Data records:
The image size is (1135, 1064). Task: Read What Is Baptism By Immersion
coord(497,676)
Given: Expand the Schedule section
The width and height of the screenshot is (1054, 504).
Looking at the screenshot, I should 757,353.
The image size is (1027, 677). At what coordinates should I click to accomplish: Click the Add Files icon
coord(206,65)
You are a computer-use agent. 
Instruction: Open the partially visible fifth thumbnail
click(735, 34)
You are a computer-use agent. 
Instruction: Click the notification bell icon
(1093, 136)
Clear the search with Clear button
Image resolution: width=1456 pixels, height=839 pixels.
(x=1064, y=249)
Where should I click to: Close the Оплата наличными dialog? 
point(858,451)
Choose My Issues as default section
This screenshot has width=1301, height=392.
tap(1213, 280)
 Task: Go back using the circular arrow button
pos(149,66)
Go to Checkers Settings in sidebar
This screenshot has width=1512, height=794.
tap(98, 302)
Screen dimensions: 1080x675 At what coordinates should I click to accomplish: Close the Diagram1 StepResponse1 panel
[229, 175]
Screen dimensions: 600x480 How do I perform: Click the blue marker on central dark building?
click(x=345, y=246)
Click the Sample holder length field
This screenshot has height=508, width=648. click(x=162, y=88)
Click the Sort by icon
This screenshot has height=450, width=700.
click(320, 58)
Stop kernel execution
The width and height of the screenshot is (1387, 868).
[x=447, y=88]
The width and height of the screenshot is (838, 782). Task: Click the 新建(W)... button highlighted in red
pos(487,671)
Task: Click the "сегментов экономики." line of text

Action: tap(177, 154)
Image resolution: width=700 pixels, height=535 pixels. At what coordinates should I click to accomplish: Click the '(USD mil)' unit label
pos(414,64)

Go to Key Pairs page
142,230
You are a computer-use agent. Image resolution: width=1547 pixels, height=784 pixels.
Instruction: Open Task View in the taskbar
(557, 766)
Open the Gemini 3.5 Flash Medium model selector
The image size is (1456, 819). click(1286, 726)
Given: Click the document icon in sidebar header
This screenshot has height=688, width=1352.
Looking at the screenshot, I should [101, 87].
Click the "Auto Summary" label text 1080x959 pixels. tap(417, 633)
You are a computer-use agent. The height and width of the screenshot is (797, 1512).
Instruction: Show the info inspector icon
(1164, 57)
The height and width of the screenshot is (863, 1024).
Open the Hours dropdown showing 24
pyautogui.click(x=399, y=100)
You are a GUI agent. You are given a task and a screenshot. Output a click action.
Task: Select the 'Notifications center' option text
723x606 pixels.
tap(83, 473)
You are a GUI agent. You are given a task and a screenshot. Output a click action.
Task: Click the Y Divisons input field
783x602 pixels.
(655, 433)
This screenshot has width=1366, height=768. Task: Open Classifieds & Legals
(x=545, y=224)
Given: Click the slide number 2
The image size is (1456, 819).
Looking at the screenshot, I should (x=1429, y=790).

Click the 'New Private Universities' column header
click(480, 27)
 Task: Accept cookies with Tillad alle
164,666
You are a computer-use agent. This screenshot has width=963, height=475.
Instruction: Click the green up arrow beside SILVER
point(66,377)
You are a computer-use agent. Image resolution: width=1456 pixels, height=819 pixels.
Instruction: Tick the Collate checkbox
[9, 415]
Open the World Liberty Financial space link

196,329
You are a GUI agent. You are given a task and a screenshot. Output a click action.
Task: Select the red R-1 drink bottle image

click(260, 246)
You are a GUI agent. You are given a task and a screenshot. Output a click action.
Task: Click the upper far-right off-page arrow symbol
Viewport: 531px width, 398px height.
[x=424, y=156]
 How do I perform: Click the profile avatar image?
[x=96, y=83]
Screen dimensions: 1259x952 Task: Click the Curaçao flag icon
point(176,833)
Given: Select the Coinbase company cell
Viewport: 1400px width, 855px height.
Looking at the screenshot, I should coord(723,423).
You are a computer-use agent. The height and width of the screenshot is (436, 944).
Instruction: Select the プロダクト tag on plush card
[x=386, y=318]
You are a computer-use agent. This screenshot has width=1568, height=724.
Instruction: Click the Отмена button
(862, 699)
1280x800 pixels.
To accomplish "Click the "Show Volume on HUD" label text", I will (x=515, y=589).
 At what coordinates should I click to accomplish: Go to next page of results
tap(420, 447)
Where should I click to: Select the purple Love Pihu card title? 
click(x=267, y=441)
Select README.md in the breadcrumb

• How to complete this task
Go to the line with "Instruction: Open Task View in the taskbar" in the entries above and repeat every line from there through the line with "is (797, 1512).", exactly and with no other text.

• Task response
Instruction: Open Task View in the taskbar
(557, 766)
Open the Gemini 3.5 Flash Medium model selector
The image size is (1456, 819). click(1286, 726)
Given: Click the document icon in sidebar header
This screenshot has height=688, width=1352.
Looking at the screenshot, I should [101, 87].
Click the "Auto Summary" label text 1080x959 pixels. tap(417, 633)
You are a computer-use agent. The height and width of the screenshot is (797, 1512).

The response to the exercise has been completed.